Perhaps the cry for increased and accelerated transformation in studios has sounded muffled and confusing to those in charge, and it wasn’t understood that anyone would pay much attention to the manifestation of a lead character’s supposed pansexuality in a major blockbuster. Perhaps it was thought that when a man makes a joke about a dildo or forms a skittish connection between Wolverine’s abdominals and his own stiffened addenda, he’d be fulfilling suitable gay protocol. To be clear, when a character is presented as categorically masculine, and the only sexual prospect available to him is an unambiguously female woman (a night of strap-on experimentation aside – though not without noting that Wade was oddly squeamish about it for someone who stakes claims to broader horizons), and the closest he comes to even a cliched boarding-school-tryst is only one more lash of his tongue’s overly energetic whip, then that character is not gay. He isn’t exploratory nor is he open to the suggestions of those who are. Needless to say, such an individual may well be a good and proper deviant in real life, but the usual failures of a Hollywood director’s imagination firmly reject the possibility of any unexamined inner life in the character Deadpool.

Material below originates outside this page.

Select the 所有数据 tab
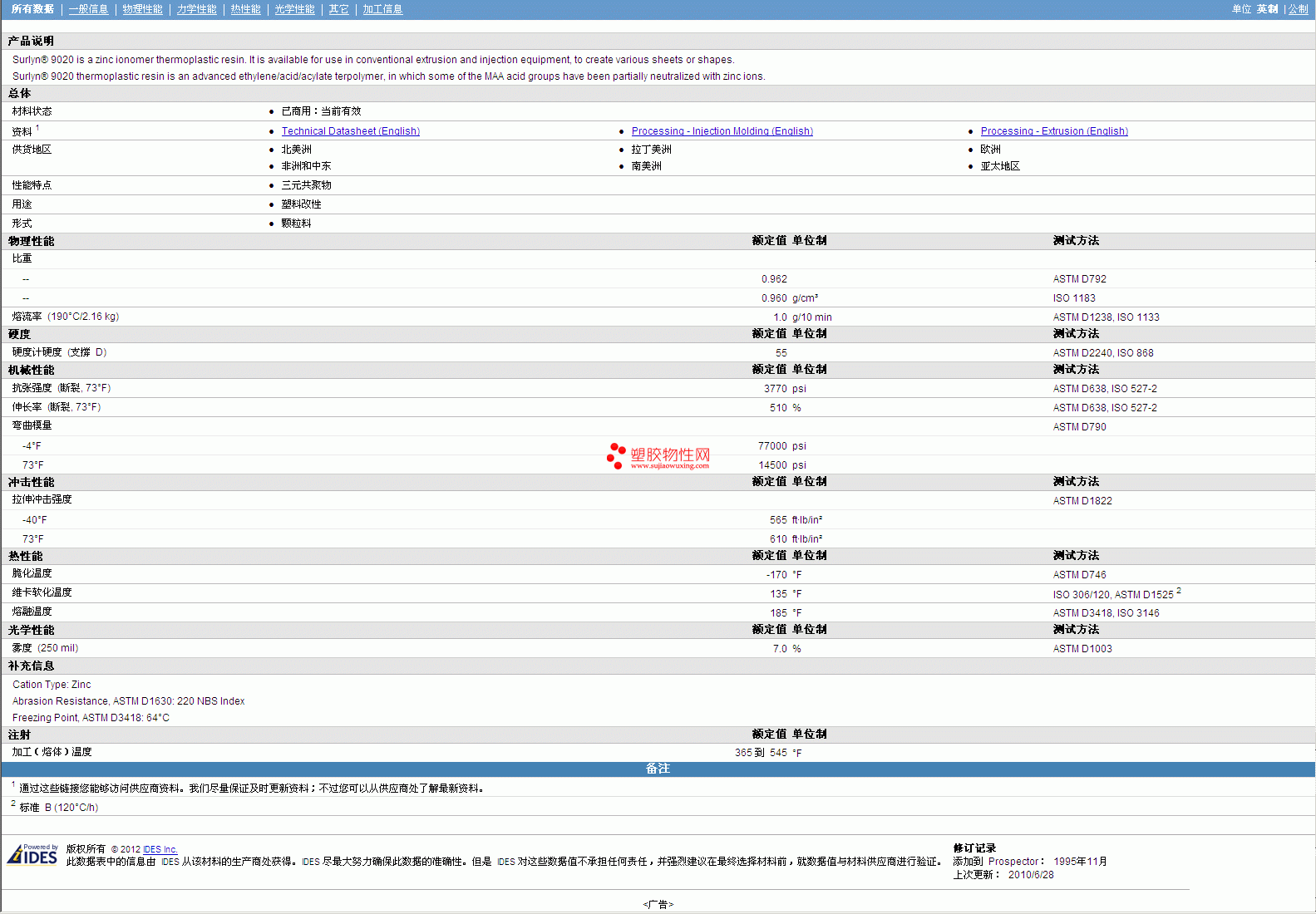 point(32,9)
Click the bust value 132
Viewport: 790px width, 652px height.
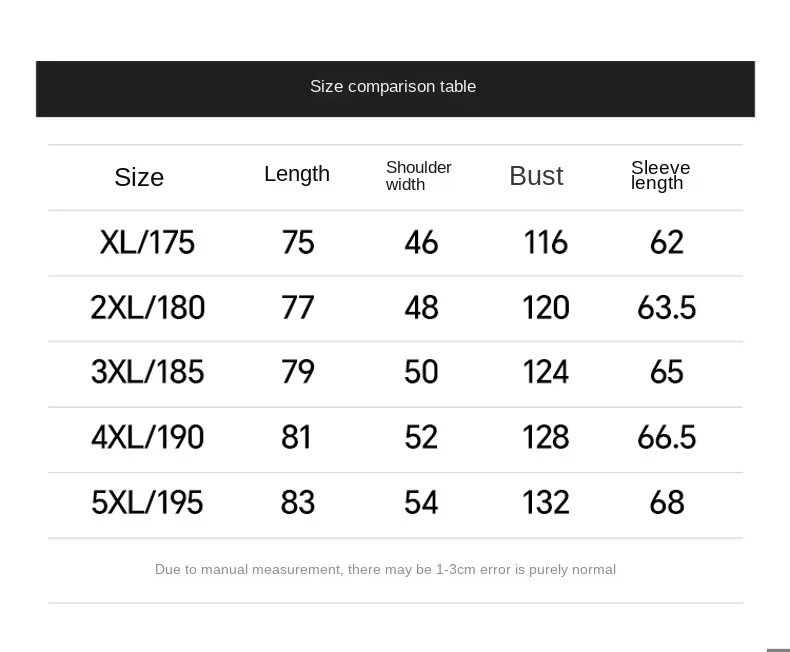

This complaint, admittedly, falls outside of the realm of aesthetics, and is closer to movie politics, but it is a significant feature of the film to this particular viewer (to whom progress in Hollywood tentatively signals hope for progress elsewhere) and does, to my mind, serve as a marker for the actual aesthetic characteristics of Deadpool. A declared promise to “break boundaries” with the character resulted in the unintentionally yet comically exact compliance with those boundaries. When studio publicity managers propose that new ground is broken with the specific production they’re currently peddling, they mean that new jokes will be inserted into the script, and new stunts will be mapped onto the action sequences. It’s never meant that we’ll be exposed to new experiences or ideas, nor even really that we can expect a distinctive style from a bold young director. If we’re told that a character will dazzle us with the daring new tactic of a knowing referentiality, we needn’t expect allusive camera angles or borrowed literary names; only that he respond to an invitation to meet Professor X with the question: “McAvoy or Stewart?” When celebrities deign to inform us that we’re in for a character of fluid sexual persuasion, they mean to tell us that he’ll direct our attention to his tight buttocks in a tight suit.

Certainly, the entertainment quotient of Deadpool is entertaining indeed: the jokes are funny, the dramatic action is absorbing, and the romance is, at times, tender and convincing. But don’t be mistaken by the imaginative pretenses of the film; Marvel has not broken through any doors with this entry into their cannon. The decision, then, of what is signified by the increased archness of their output is left to viewers: either it’s a sign of growing maturity and playfulness, though still heavily constrained within the small globe of what executives and cultural systems will allow; or it’s a sign of growing cynicism, and disillusionment with the fantasies and artifice of movies. Either way, we’re stuck with it, and it’s all we can do to thank the few Hollywood insiders left who still keep the whole endeavour worthwhile.